*What is required*.
The string "agent" appears in some lines of the entries that follow; copy each such line.

*Dataset records*.
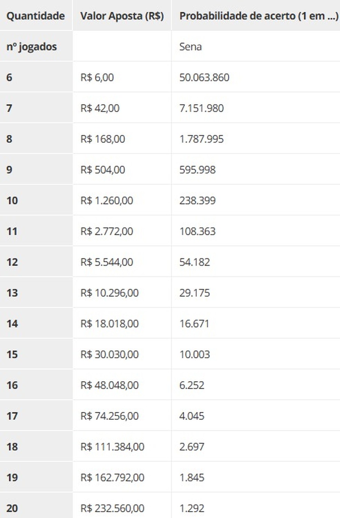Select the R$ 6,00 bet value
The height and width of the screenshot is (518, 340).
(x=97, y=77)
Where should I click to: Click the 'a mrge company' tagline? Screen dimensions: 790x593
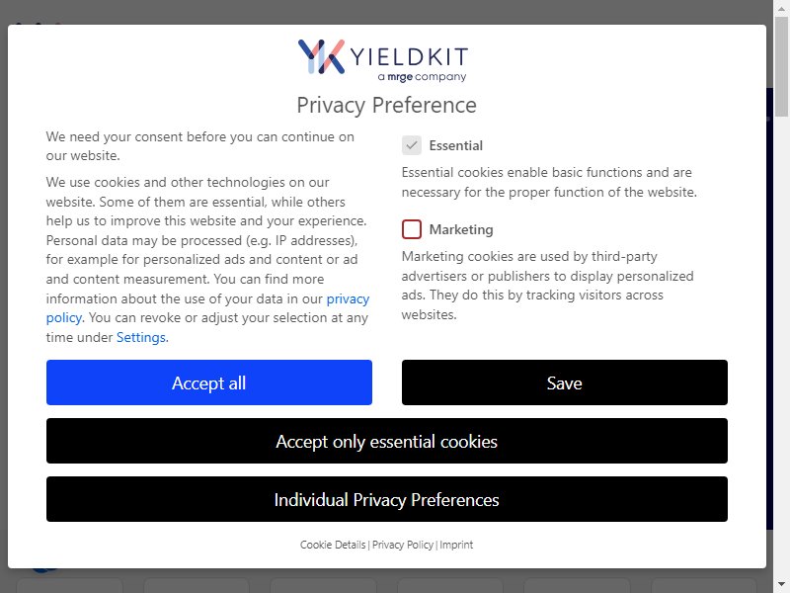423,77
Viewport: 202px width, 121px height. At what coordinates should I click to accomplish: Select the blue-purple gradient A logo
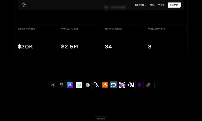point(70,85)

...

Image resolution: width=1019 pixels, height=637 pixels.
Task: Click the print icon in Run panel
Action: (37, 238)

--

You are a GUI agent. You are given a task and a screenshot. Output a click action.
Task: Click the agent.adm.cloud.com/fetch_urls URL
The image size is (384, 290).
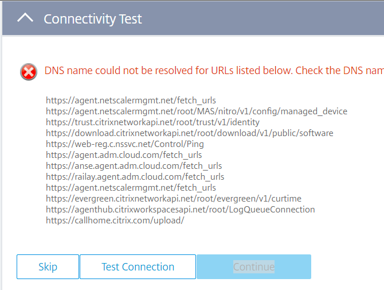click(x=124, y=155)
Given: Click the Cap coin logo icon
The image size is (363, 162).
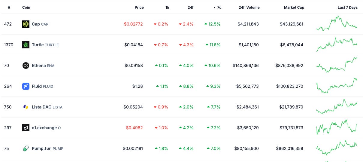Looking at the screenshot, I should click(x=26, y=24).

*Answer*.
You are a GUI agent. You are given a task and a screenshot. Output a click action.
Task: Click the agent.adm.cloud.com/fetch_urls URL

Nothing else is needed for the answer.